Someting Wong

I have a beef.  For months, I deliberated about whether a new camera was worth it to me or not.  I cut back on expenses and saved until I could afford the camera I wanted.  I waited for it to arrive for weeks while it was on backorder.  Finally, it arrived and I thought for sure it would take my photography to a new level.

(Alas, you know what they say:  it’s not the ingredients, it’s the chef.)

What I didn’t expect was to have some bizarre problem with my brand new camera.

Yesterday, after attempting to shoot the Transit of Venus, I nearly had a heart attack when I placed my loupe up to the LCD and saw some of the images included in this post.  Having previously seen a video that shows how you can ruin the sensor in a digital camera by pointing it at a laser light, and having also read enough of the camera manual to know it says “never point the camera directly at the sun,” my heart took a pause when I considered the possibility that I had just destroyed the sensor in my 3-week old camera.

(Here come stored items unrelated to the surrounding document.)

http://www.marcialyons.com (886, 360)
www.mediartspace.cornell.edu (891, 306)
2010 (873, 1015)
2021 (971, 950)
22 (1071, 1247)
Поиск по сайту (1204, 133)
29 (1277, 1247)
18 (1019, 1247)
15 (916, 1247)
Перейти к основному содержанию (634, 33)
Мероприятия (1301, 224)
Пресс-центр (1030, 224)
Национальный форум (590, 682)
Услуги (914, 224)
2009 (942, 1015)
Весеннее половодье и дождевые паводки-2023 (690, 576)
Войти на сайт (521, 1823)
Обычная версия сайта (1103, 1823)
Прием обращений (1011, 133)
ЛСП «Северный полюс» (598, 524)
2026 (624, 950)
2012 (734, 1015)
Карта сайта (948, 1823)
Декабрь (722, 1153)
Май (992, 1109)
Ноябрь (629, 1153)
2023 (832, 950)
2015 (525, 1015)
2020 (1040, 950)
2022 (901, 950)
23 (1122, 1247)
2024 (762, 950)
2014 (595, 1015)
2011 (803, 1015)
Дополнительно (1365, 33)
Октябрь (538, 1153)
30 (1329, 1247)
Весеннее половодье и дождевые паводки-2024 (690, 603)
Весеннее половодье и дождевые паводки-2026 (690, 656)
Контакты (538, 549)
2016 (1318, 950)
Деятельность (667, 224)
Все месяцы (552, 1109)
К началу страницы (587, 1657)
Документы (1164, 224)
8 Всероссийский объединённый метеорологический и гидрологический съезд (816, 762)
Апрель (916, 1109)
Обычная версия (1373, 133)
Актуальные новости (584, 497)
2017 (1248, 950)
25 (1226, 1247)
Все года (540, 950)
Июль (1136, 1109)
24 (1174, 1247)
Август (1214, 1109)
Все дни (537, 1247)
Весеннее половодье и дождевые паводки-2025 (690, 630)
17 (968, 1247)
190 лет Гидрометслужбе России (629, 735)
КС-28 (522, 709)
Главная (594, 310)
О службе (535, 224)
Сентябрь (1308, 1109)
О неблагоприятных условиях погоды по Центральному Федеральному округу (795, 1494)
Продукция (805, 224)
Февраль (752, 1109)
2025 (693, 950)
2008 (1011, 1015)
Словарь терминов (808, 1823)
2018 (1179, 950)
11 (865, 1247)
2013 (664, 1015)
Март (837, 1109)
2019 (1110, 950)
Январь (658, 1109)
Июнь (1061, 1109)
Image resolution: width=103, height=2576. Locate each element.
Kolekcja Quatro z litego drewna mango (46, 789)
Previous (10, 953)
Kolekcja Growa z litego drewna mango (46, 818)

The images looked like half of sensor had been completely blown.

I stood there at my tripod and tried to breath.  My heart was racing, my stomach doing flips–had I just ruined my biggest single investment in photography?  I tried to calm down by reminding myself that I have shot sunsets numerous times without a filter and it’s never burned my sensor.  This time, I had a 10 stop filter on the lens–surely that protected my camera?

Taking a few deep breaths, I managed to dissipate the panic enough to do the only thing one can do when anything operated by a computer starts to malfunction:  reboot.

I turned off the camera and turned it back on.  Thankfully, it started working again.  My heart slowed down and I almost cried with relief.

When I looked at my photos on my computer, it became clear that there was indeed a malfunction.  Some of these images look like double exposures–I didn’t think that was possible with a digital camera.

In looking at the problematic images, I discovered several things.  First, it happened when I was shooting bracketed exposures (e.g., the camera automatically shoots 7 images in a row with a shutter speed that is one stop of light apart for each shot).

I also recalled several times when I was expecting to get 7 shots, I ended up with 2.    When I looked at the pairs of photos that were most likely associated with these misfires, they have identical metadata.  By that, I mean the shutter speed, ISO, aperture, date, and time (down to the second) matches exactly.  Yet, the exposures and even the subject in some cases look wildly different.

I have googled to no avail.  I seem to have a unique problem.  I always knew I was different.  😉

If anyone knows what this problem is, please comment!

P.S.  Title is an exact quote of my all-time favorite error message in a software program circa 1994.